His energy overflowed the confines of his body sometimes, like popcorn popping out of a pot too small. On the day that the Bensons’ cat had kittens, Jimmy had come running up the back-porch steps where Frances and her mother sat trimming rhubarb. He stopped, breathless, on the top step, making little hops and shaking in the shoulders. He opened his mouth but could only stutter, “The, the ca…c.”
Their mother said, “Now, Jimmy, calm down.”
He made a short whistling sound through his skinny nose and tried again. “Th…th…th….”
“Jimmy,” their mother said crossly. “Stop. Think about what you are trying to say.”
Then he did stop, stopped hopping; he stopped shaking, while his eyes ceased to dance and rolled back as though to see what he was trying to say. He fell then, crumpled down like a kite that lost its wind. His tremors began before their mother reached him, and she hesitated as though she was afraid to touch him. Frances looked down from the top step at her brother’s closed eyes. She could see violent movement beneath the faint blue skin of his eyelids. In a moment he was calm. When he opened his eyes, they were dull, duller than the time he had been sleeping and Frances had peeled his eyes open to see what was in there.
Jimmy took two different pills now to control his seizures. Their mother kept the bottles stored in a square Tupperware container up in the kitchen cupboard next to the Kool-Aid packages and the Green Stamps. Twice Frances had climbed on t
he counter to look at the pills. She took them out of their bottles to touch them, and the second time she almost took one, but she decided against it and put them back.
Jimmy didn’t have any more big seizures. But once in a while he had a little one, and he would nod over his dinner plate. He’d snap his head up just in time and then just go on as though nothing had happened. Sometimes his eyes would close while he was watching television, and if Frances saw him, she would wonder how much he had missed. Jimmy himself seemed the least concerned about it.
Their mother worried, and she let Frances know that it was the daughter’s job to worry when the mother was not around. So Frances put this worry in the back of her head with all her other worries. Though, after a while, she did not think specifically about his seizures, the fear she felt that first day she had seen him lose himself hovered in her dreams—dreams of reaching for him before he fell into some blackness and out of her dream.

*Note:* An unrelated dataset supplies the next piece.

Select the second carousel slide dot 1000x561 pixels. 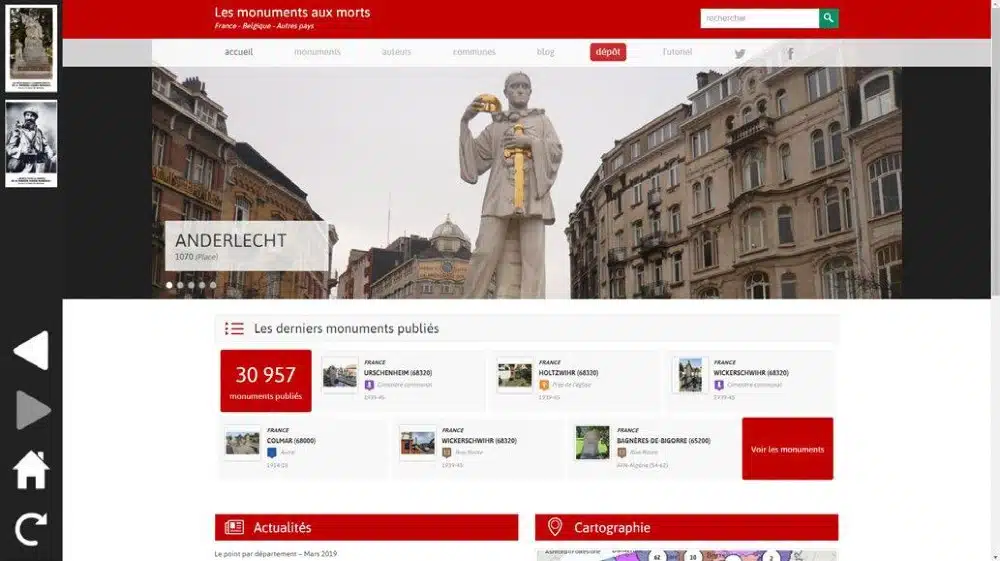(x=180, y=285)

Her nightmares were forgotten in the daytime, but she began to feel more irritated with him, concerned about his uncontrollable ways. And he didn’t like it when she cared so much, called her “Bossy” and “Miss Big Business Beeswax.”

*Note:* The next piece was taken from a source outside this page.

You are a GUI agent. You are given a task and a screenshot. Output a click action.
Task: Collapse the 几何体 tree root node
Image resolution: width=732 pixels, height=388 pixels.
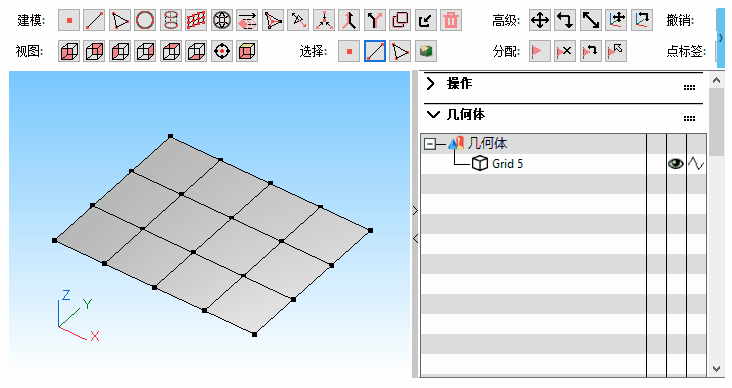(429, 144)
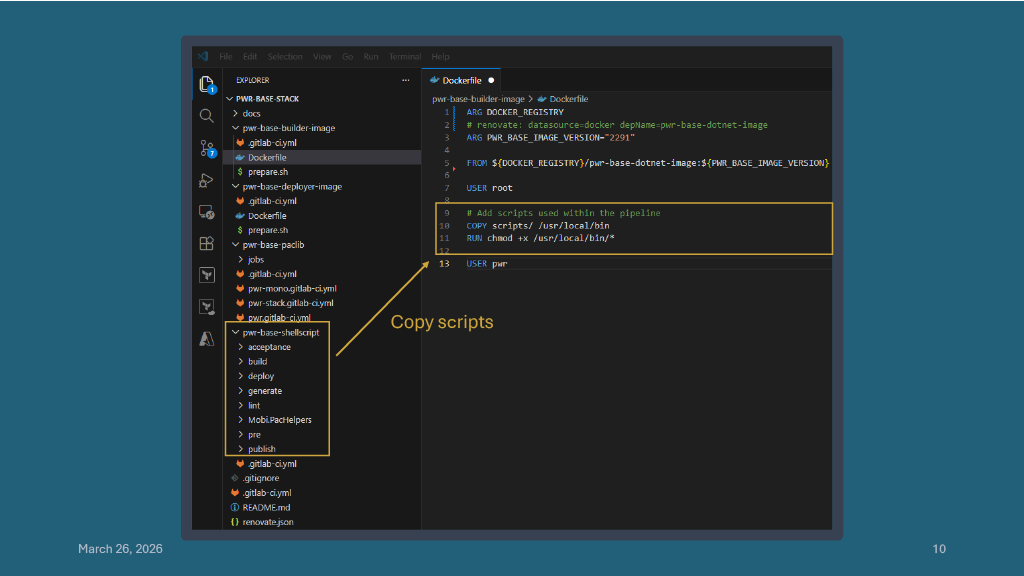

Frances leaned against the TV room doorway. She peeled her banana and watched her brother’s back. He sat forward in the rocker, his boots just touching the floor. A large bowl of cereal was perched on his knees. She couldn’t see his face, but she knew what he looked like. His eyes were opened wide, absorbed, connected to the action on the television, and his mouth was the part of him eating cereal, eating vigorously. Sometimes he would forget, laugh at the cartoon, and milk would dribble out of the corner of his mouth.